* Material supplied:
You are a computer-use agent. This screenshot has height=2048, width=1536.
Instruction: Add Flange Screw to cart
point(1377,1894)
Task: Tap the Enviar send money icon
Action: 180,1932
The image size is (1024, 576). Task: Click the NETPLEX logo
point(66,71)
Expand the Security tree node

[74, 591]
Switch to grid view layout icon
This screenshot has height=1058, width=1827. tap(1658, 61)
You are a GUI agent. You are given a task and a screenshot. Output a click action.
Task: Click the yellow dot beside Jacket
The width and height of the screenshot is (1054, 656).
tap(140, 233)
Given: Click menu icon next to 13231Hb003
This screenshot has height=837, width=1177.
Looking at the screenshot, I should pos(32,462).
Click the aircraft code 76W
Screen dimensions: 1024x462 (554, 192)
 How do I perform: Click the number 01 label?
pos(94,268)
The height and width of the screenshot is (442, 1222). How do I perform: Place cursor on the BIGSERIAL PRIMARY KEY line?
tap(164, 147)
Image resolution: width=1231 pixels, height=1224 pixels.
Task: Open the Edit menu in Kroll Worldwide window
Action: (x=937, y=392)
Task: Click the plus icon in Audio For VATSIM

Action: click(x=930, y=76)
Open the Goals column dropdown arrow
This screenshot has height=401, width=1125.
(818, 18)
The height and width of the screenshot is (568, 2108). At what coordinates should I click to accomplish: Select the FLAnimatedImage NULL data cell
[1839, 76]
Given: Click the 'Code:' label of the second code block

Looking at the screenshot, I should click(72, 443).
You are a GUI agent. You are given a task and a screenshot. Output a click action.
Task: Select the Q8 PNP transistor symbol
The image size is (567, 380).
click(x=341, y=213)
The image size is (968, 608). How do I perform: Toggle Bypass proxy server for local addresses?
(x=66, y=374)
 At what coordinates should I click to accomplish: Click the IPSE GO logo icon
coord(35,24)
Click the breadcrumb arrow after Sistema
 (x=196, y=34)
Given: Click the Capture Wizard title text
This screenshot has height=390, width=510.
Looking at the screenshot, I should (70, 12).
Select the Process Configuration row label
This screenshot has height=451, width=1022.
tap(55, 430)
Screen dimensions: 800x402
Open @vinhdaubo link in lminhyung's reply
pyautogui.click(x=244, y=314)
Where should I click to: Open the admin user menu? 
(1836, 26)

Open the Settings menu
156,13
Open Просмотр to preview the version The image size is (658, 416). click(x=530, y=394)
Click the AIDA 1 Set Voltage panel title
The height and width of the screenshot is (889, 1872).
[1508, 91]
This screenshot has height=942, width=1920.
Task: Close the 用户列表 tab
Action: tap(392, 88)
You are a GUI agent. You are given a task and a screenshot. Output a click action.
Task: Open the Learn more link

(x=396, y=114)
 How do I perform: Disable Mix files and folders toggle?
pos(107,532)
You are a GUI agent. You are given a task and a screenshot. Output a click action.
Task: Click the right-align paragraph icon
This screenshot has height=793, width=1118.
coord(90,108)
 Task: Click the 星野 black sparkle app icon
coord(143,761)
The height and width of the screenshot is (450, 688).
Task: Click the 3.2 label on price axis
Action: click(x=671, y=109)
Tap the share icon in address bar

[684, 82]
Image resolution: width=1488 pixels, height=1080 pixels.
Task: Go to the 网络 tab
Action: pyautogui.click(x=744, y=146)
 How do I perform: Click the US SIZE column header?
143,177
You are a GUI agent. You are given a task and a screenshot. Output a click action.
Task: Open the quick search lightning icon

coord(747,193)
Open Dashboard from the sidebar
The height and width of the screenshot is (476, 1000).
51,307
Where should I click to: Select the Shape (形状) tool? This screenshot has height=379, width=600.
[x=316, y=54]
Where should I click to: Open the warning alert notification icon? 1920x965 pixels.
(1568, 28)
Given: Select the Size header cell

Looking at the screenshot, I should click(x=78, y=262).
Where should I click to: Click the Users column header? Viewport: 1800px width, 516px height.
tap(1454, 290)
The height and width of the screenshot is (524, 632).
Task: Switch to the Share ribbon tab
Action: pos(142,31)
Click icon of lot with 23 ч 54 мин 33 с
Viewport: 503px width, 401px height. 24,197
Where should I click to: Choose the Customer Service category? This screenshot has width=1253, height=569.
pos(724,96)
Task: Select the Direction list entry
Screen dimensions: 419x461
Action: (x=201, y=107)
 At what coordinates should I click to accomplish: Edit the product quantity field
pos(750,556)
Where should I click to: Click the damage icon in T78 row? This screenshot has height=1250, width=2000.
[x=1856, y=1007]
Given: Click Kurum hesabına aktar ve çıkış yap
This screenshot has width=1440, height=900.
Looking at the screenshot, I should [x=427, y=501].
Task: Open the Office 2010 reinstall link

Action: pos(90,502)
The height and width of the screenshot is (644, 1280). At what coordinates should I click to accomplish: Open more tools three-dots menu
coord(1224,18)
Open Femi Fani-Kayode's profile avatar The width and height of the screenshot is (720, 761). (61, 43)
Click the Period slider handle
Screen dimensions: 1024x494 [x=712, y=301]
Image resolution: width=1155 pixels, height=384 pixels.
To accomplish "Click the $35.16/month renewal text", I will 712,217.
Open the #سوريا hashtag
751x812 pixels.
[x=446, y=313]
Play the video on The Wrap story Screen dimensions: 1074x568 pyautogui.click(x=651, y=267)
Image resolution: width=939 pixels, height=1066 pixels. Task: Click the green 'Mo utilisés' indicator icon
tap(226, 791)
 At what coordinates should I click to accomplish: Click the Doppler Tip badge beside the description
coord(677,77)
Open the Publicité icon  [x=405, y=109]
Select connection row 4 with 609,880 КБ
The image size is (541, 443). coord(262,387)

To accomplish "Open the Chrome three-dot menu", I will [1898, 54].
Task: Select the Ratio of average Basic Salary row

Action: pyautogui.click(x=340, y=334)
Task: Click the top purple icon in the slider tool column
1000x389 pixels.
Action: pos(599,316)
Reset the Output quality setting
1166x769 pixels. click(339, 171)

* Work order: Please write out the whole listing once more, exactly.

* Reply to the task:
You are a computer-use agent. This screenshot has height=2048, width=1536.
Instruction: Add Flange Screw to cart
point(1377,1894)
Task: Tap the Enviar send money icon
Action: 180,1932
The image size is (1024, 576). Task: Click the NETPLEX logo
point(66,71)
Expand the Security tree node

[74, 591]
Switch to grid view layout icon
This screenshot has height=1058, width=1827. tap(1658, 61)
You are a GUI agent. You are given a task and a screenshot. Output a click action.
Task: Click the yellow dot beside Jacket
The width and height of the screenshot is (1054, 656).
tap(140, 233)
Given: Click menu icon next to 13231Hb003
This screenshot has height=837, width=1177.
Looking at the screenshot, I should pos(32,462).
Click the aircraft code 76W
Screen dimensions: 1024x462 (554, 192)
 How do I perform: Click the number 01 label?
pos(94,268)
The height and width of the screenshot is (442, 1222). How do I perform: Place cursor on the BIGSERIAL PRIMARY KEY line?
tap(164, 147)
Image resolution: width=1231 pixels, height=1224 pixels.
Task: Open the Edit menu in Kroll Worldwide window
Action: (x=937, y=392)
Task: Click the plus icon in Audio For VATSIM

Action: click(x=930, y=76)
Open the Goals column dropdown arrow
This screenshot has height=401, width=1125.
(818, 18)
The height and width of the screenshot is (568, 2108). At what coordinates should I click to accomplish: Select the FLAnimatedImage NULL data cell
[1839, 76]
Given: Click the 'Code:' label of the second code block

Looking at the screenshot, I should click(72, 443).
You are a GUI agent. You are given a task and a screenshot. Output a click action.
Task: Select the Q8 PNP transistor symbol
The image size is (567, 380).
click(x=341, y=213)
The image size is (968, 608). How do I perform: Toggle Bypass proxy server for local addresses?
(x=66, y=374)
 At what coordinates should I click to accomplish: Click the IPSE GO logo icon
coord(35,24)
Click the breadcrumb arrow after Sistema
 (x=196, y=34)
Given: Click the Capture Wizard title text
This screenshot has height=390, width=510.
Looking at the screenshot, I should (70, 12).
Select the Process Configuration row label
This screenshot has height=451, width=1022.
tap(55, 430)
Screen dimensions: 800x402
Open @vinhdaubo link in lminhyung's reply
pyautogui.click(x=244, y=314)
Where should I click to: Open the admin user menu? 
(1836, 26)

Open the Settings menu
156,13
Open Просмотр to preview the version The image size is (658, 416). click(x=530, y=394)
Click the AIDA 1 Set Voltage panel title
The height and width of the screenshot is (889, 1872).
[1508, 91]
This screenshot has height=942, width=1920.
Task: Close the 用户列表 tab
Action: tap(392, 88)
You are a GUI agent. You are given a task and a screenshot. Output a click action.
Task: Open the Learn more link

(x=396, y=114)
 How do I perform: Disable Mix files and folders toggle?
pos(107,532)
You are a GUI agent. You are given a task and a screenshot. Output a click action.
Task: Click the right-align paragraph icon
This screenshot has height=793, width=1118.
coord(90,108)
 Task: Click the 星野 black sparkle app icon
coord(143,761)
The height and width of the screenshot is (450, 688).
Task: Click the 3.2 label on price axis
Action: click(x=671, y=109)
Tap the share icon in address bar

[684, 82]
Image resolution: width=1488 pixels, height=1080 pixels.
Task: Go to the 网络 tab
Action: pyautogui.click(x=744, y=146)
 How do I perform: Click the US SIZE column header?
143,177
You are a GUI agent. You are given a task and a screenshot. Output a click action.
Task: Open the quick search lightning icon

coord(747,193)
Open Dashboard from the sidebar
The height and width of the screenshot is (476, 1000).
51,307
Where should I click to: Select the Shape (形状) tool? This screenshot has height=379, width=600.
[x=316, y=54]
Where should I click to: Open the warning alert notification icon? 1920x965 pixels.
(1568, 28)
Given: Select the Size header cell

Looking at the screenshot, I should click(x=78, y=262).
Where should I click to: Click the Users column header? Viewport: 1800px width, 516px height.
tap(1454, 290)
The height and width of the screenshot is (524, 632).
Task: Switch to the Share ribbon tab
Action: pos(142,31)
Click icon of lot with 23 ч 54 мин 33 с
Viewport: 503px width, 401px height. 24,197
Where should I click to: Choose the Customer Service category? This screenshot has width=1253, height=569.
pos(724,96)
Task: Select the Direction list entry
Screen dimensions: 419x461
Action: (x=201, y=107)
 At what coordinates should I click to accomplish: Edit the product quantity field
pos(750,556)
Where should I click to: Click the damage icon in T78 row? This screenshot has height=1250, width=2000.
[x=1856, y=1007]
Given: Click Kurum hesabına aktar ve çıkış yap
This screenshot has width=1440, height=900.
Looking at the screenshot, I should [x=427, y=501].
Task: Open the Office 2010 reinstall link

Action: pos(90,502)
The height and width of the screenshot is (644, 1280). At what coordinates should I click to accomplish: Open more tools three-dots menu
coord(1224,18)
Open Femi Fani-Kayode's profile avatar The width and height of the screenshot is (720, 761). (61, 43)
Click the Period slider handle
Screen dimensions: 1024x494 [x=712, y=301]
Image resolution: width=1155 pixels, height=384 pixels.
To accomplish "Click the $35.16/month renewal text", I will 712,217.
Open the #سوريا hashtag
751x812 pixels.
[x=446, y=313]
Play the video on The Wrap story Screen dimensions: 1074x568 pyautogui.click(x=651, y=267)
Image resolution: width=939 pixels, height=1066 pixels. Task: Click the green 'Mo utilisés' indicator icon
tap(226, 791)
 At what coordinates should I click to accomplish: Click the Doppler Tip badge beside the description
coord(677,77)
Open the Publicité icon  [x=405, y=109]
Select connection row 4 with 609,880 КБ
The image size is (541, 443). coord(262,387)

To accomplish "Open the Chrome three-dot menu", I will [1898, 54].
Task: Select the Ratio of average Basic Salary row

Action: pyautogui.click(x=340, y=334)
Task: Click the top purple icon in the slider tool column
1000x389 pixels.
Action: pos(599,316)
Reset the Output quality setting
1166x769 pixels. click(339, 171)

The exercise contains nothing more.